In 2013, Lennerton was assigned to the Toledo Mud Hens of the Triple–A International League. He represented the Tigers in the All-Star Futures Game.
He was also named an International League All-Star.

On November 20, 2013, the Tigers added Lennerton to their 40-man roster to protect him from the Rule 5 draft. On May 5, 2014, Lennerton was removed from the 40–man roster and sent outright to Toledo after clearing waivers. During the 2014 season, Lennerton batted .249 (102-for-410) with 26 doubles, 10 home runs, 53 RBI, 73 walks and 114 strikeouts with the Mud Hens. On January 5, 2015, Lennerton re–signed with the Tigers on a minor league contract. He was released on July 24, 2015.

===Atlanta Braves===
Lennerton signed a minor league contract with the Atlanta Braves on July 27, 2015. In 33 games for the Triple–A Gwinnett Stripers, he batted .202/.280/.250 with one home run and 10 RBI. Lennerton was released by the Braves organization on March 21, 2016.

===Québec Capitales===
On April 10, 2016, Lennerton signed with the Québec Capitales of the Can-Am League. In 100 games for Québec, he hit .301/.390/.432 with nine home runs and 62 RBI. Lennerton was released by the team on April 6, 2017.

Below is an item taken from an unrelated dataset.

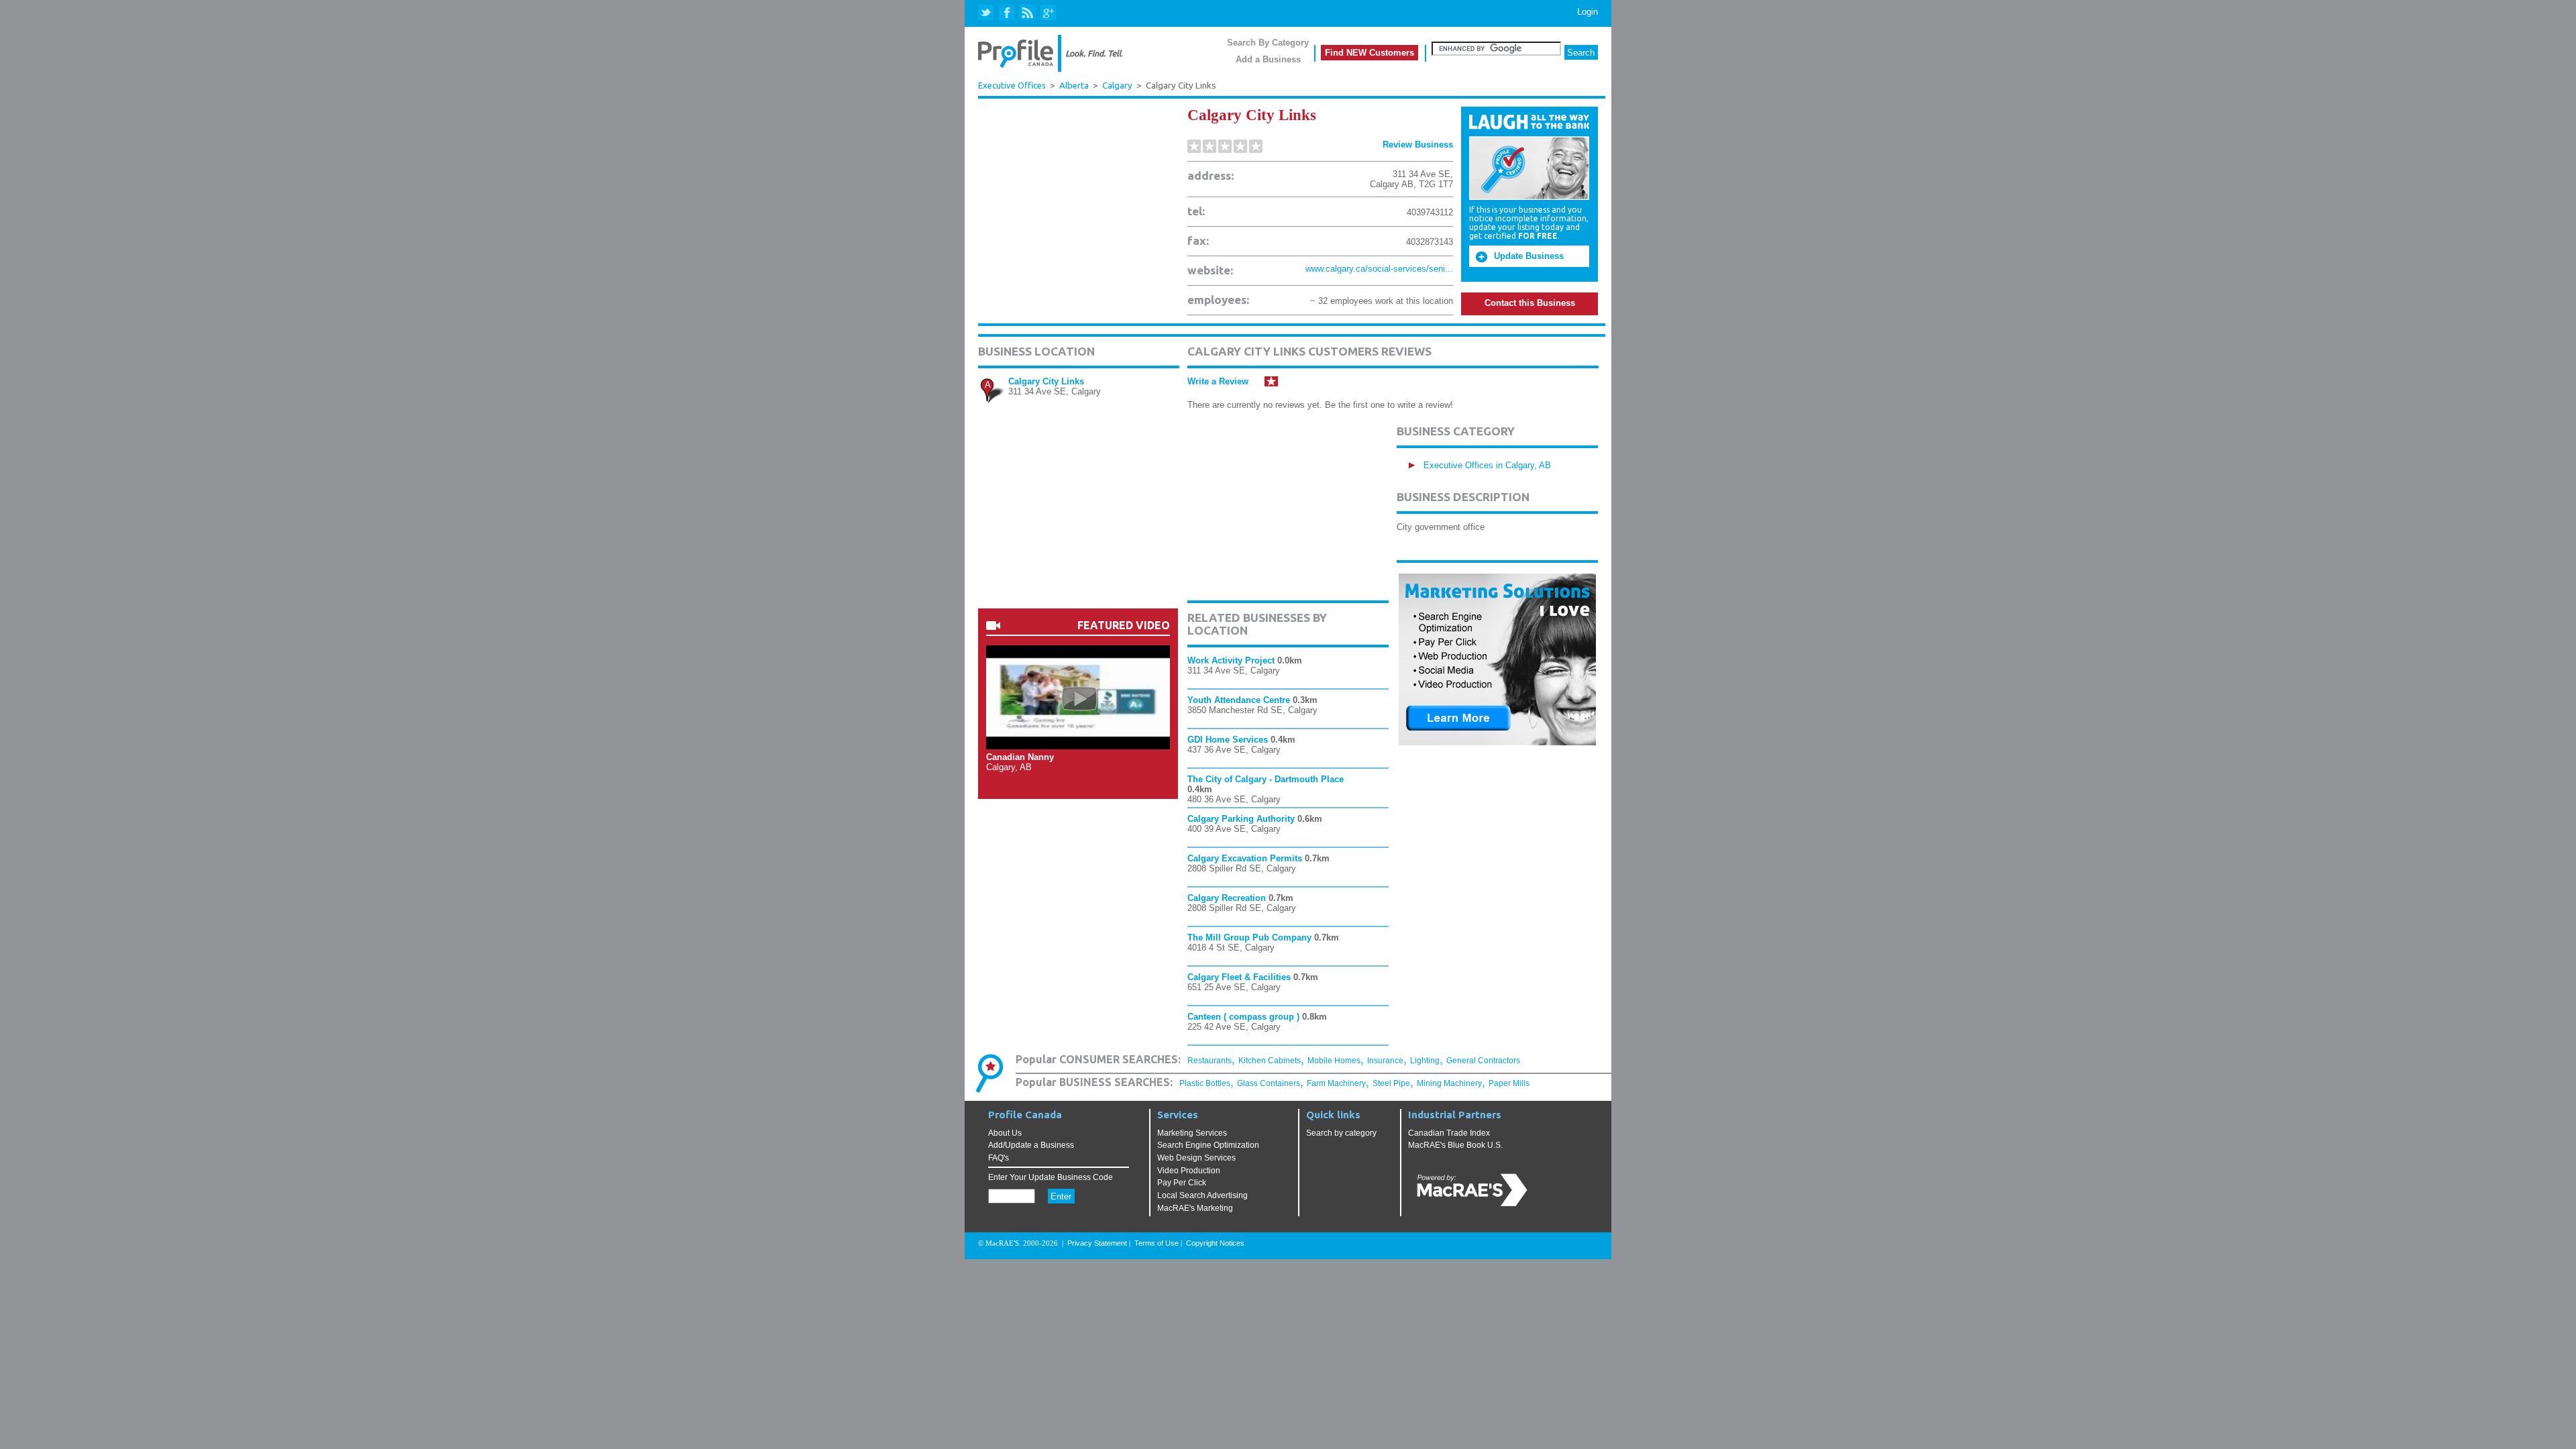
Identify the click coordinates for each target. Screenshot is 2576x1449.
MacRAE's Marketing (1195, 1208)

Lennerton re–signed with the Capitales on May 18, 2017. In 99 contests, he batted .328/.442/.507 with 14 home runs and 82 RBI. Lennerton was once more released on December 27.

==International career==
Lennerton selected for the Canadian national baseball team in the 2013 World Baseball Classic Qualifier, 2013 World Baseball Classic, 2015 Pan American Games, 2015 WBSC Premier12, 2019 Pan American Games and 2019 WBSC Premier12.